- **REQUIRED WORK**
The exercise calls for exact output of the lines between the one that contains "Instruction: Select the" and the end of the data, with both ends kept and pictures left out.

+++ RECORDS FOR THIS TASK

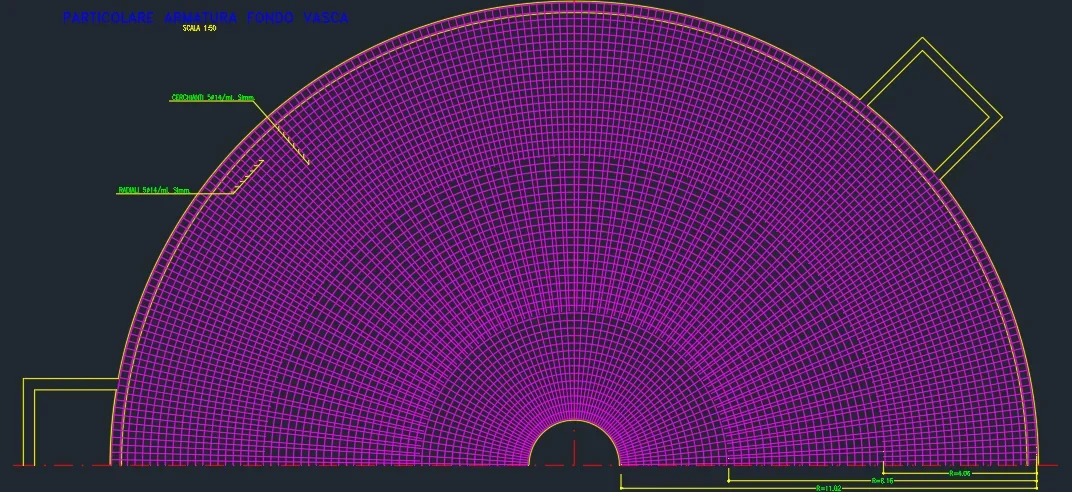Select the green CERCHIANTI rebar annotation label
The image size is (1072, 492).
[212, 98]
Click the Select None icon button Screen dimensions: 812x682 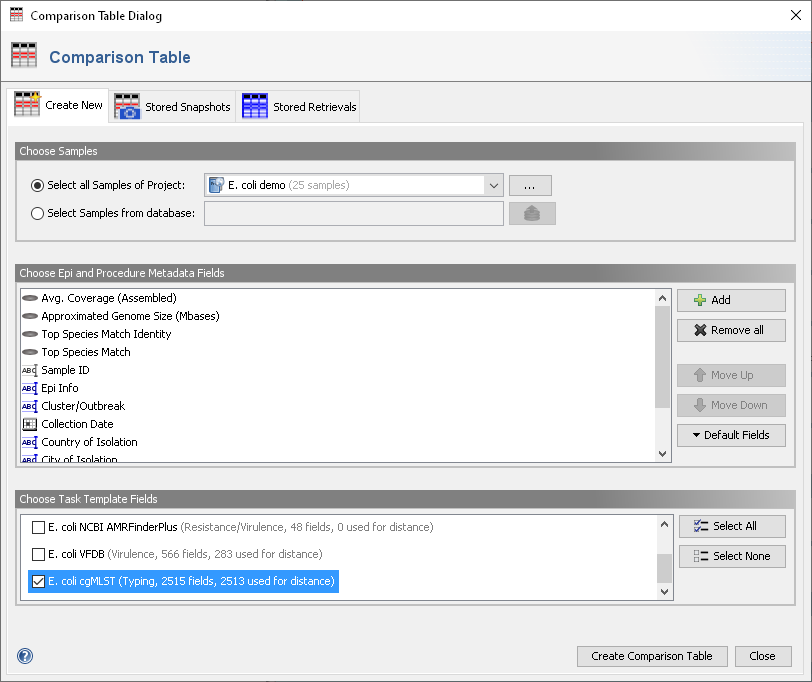point(731,556)
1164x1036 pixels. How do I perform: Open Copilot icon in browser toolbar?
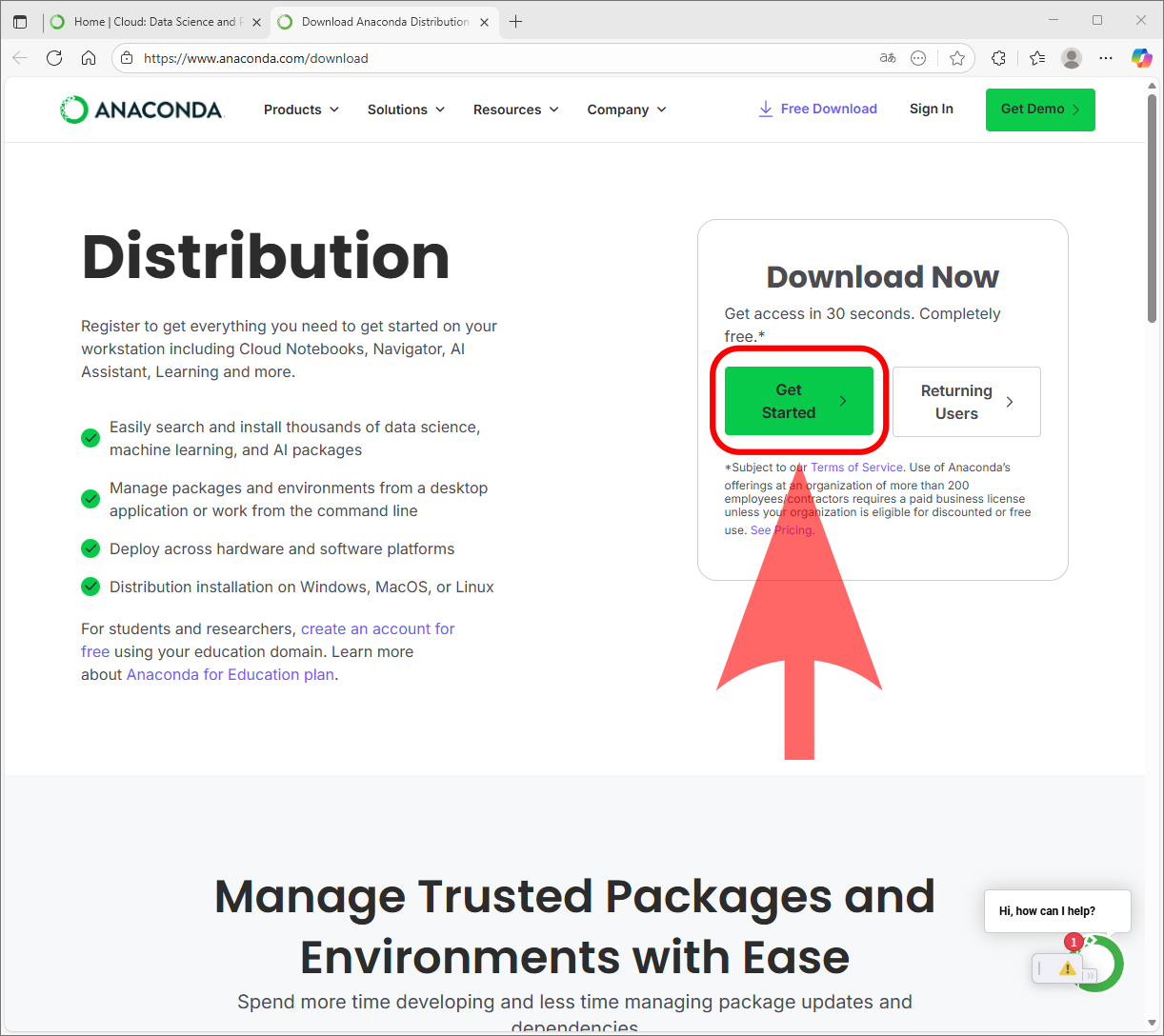(1141, 58)
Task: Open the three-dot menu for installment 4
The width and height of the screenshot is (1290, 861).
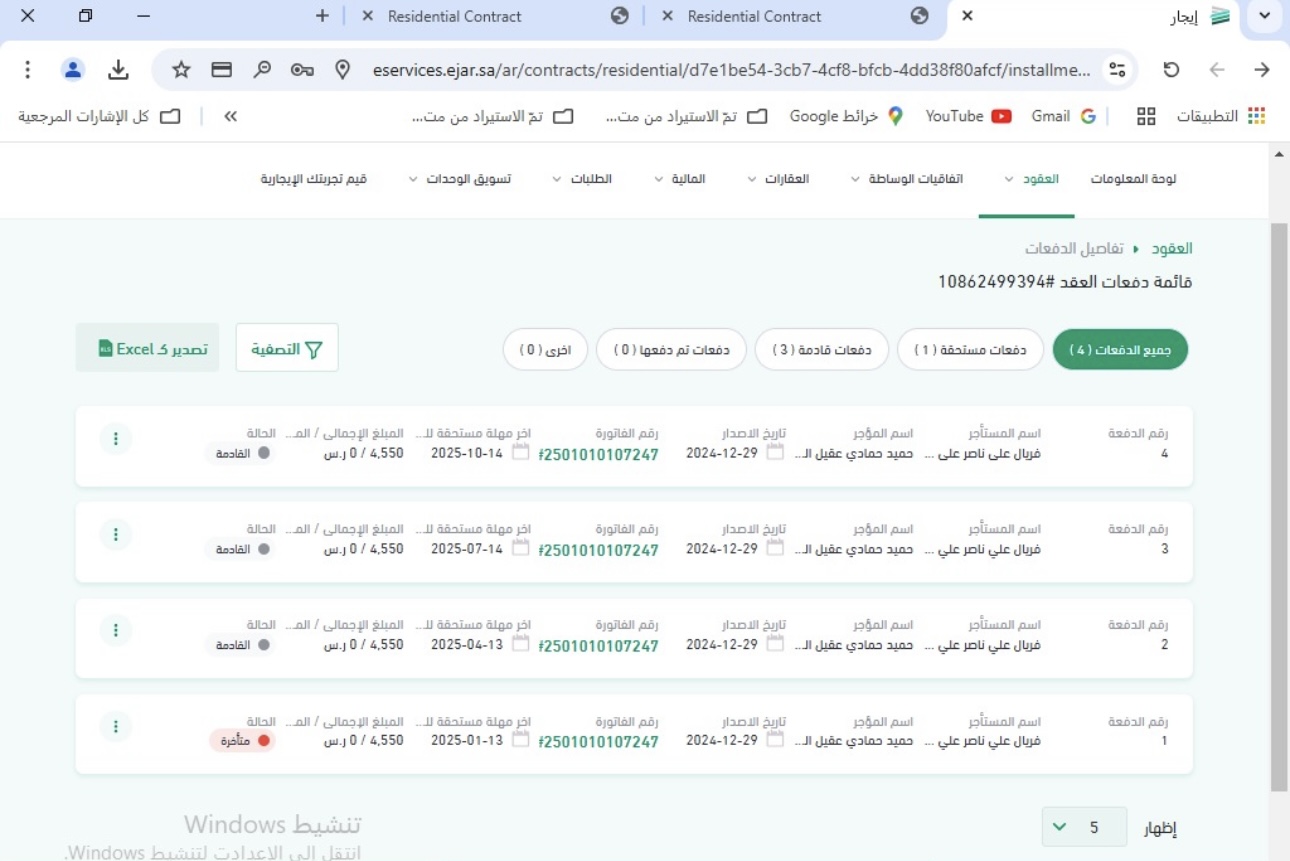Action: (116, 438)
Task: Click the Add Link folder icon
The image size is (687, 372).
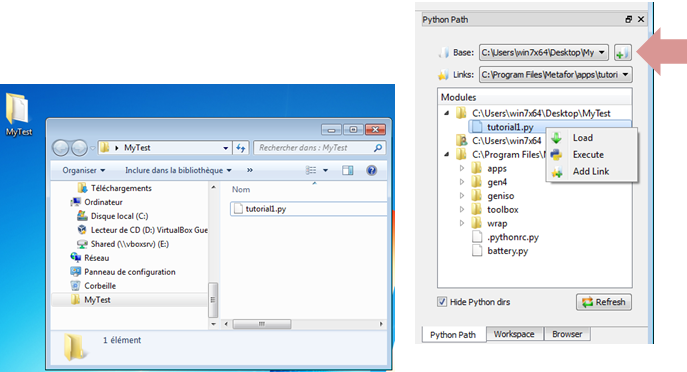Action: pos(556,172)
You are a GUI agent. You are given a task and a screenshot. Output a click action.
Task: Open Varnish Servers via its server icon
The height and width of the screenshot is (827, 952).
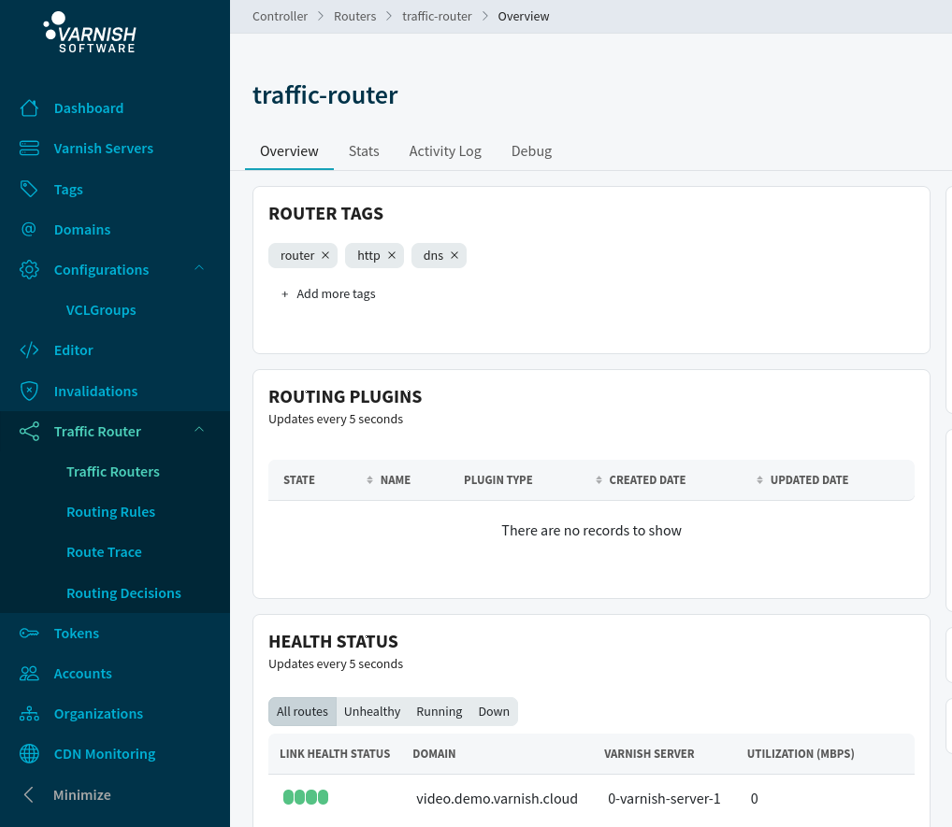click(29, 148)
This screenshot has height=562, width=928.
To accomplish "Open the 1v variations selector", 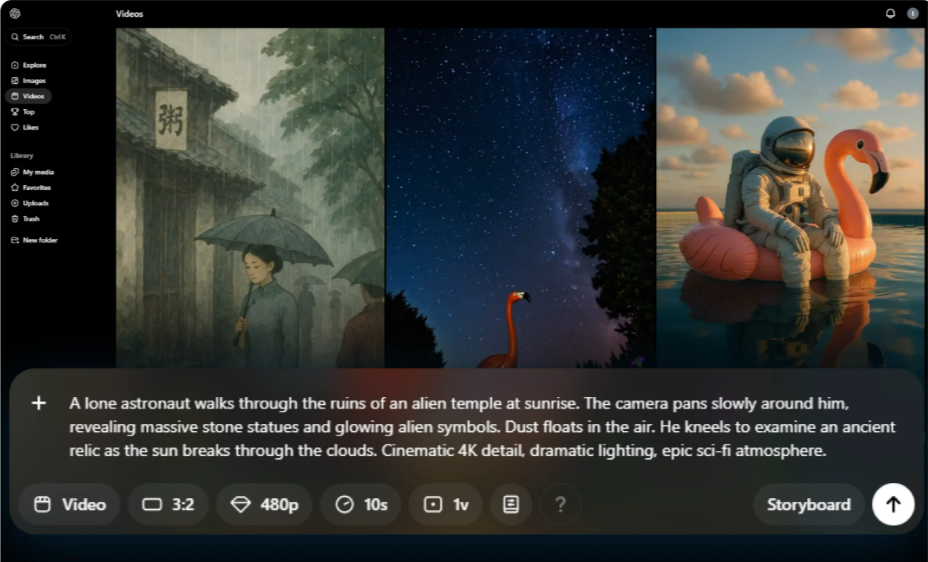I will point(446,504).

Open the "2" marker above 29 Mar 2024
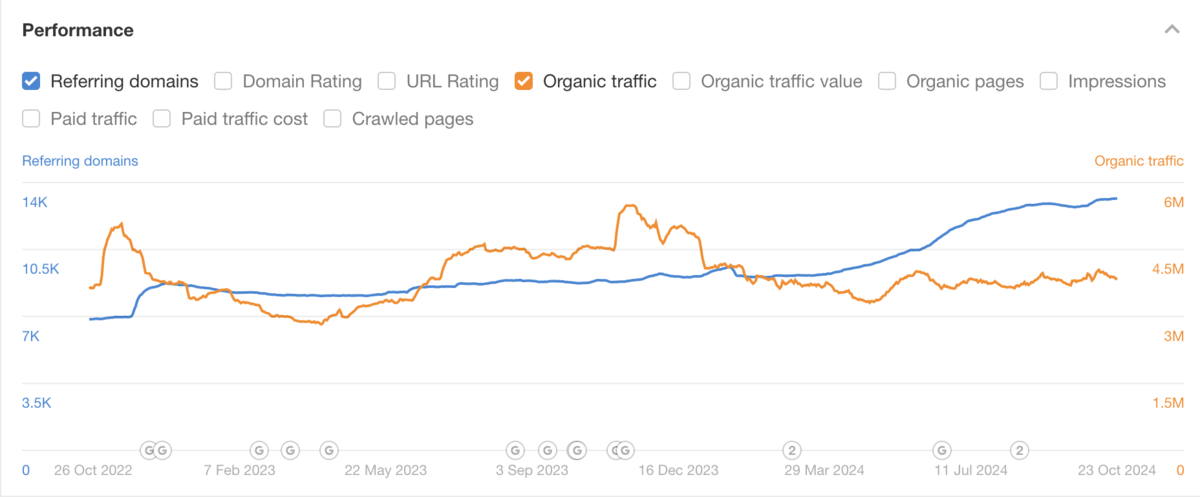point(792,450)
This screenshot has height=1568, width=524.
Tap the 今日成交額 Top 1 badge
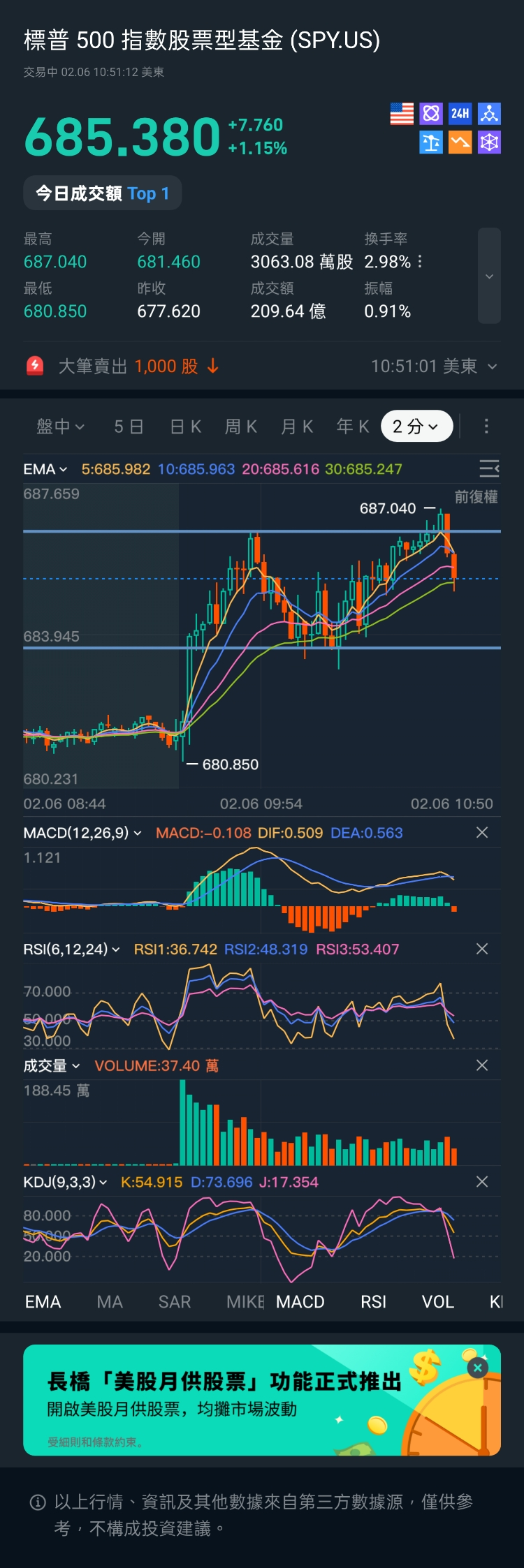(103, 193)
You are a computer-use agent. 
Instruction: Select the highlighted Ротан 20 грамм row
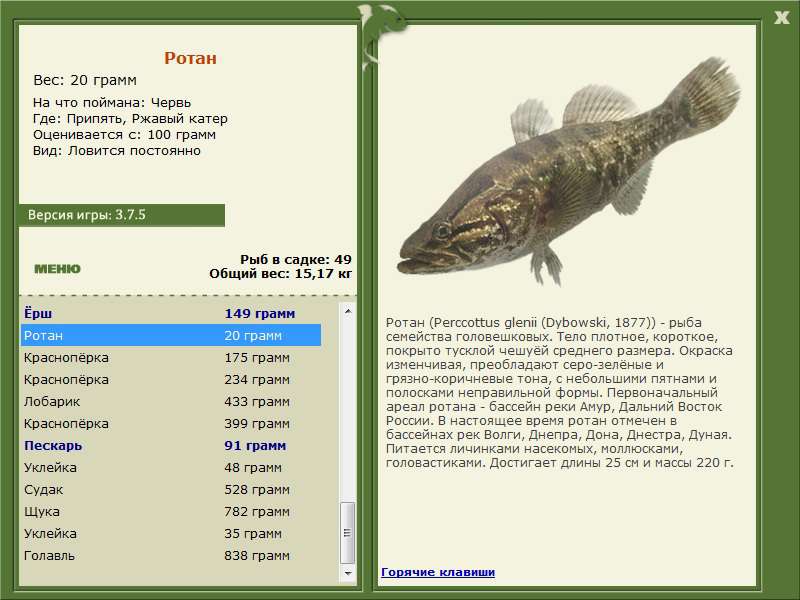point(171,335)
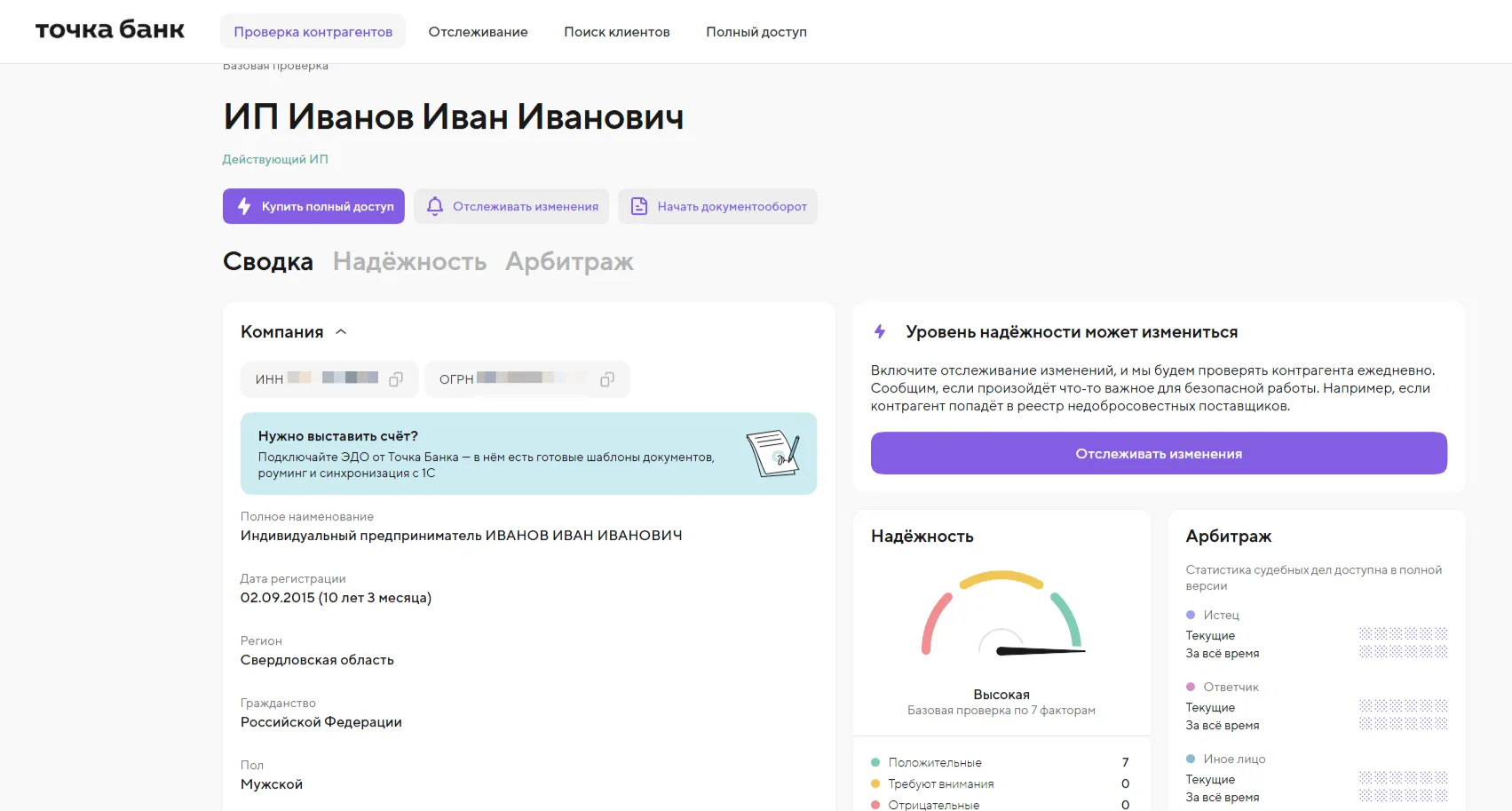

++++++

- **TASK RESPONSE**
Instruction: Select the highlighted Ротан 20 грамм row
point(171,335)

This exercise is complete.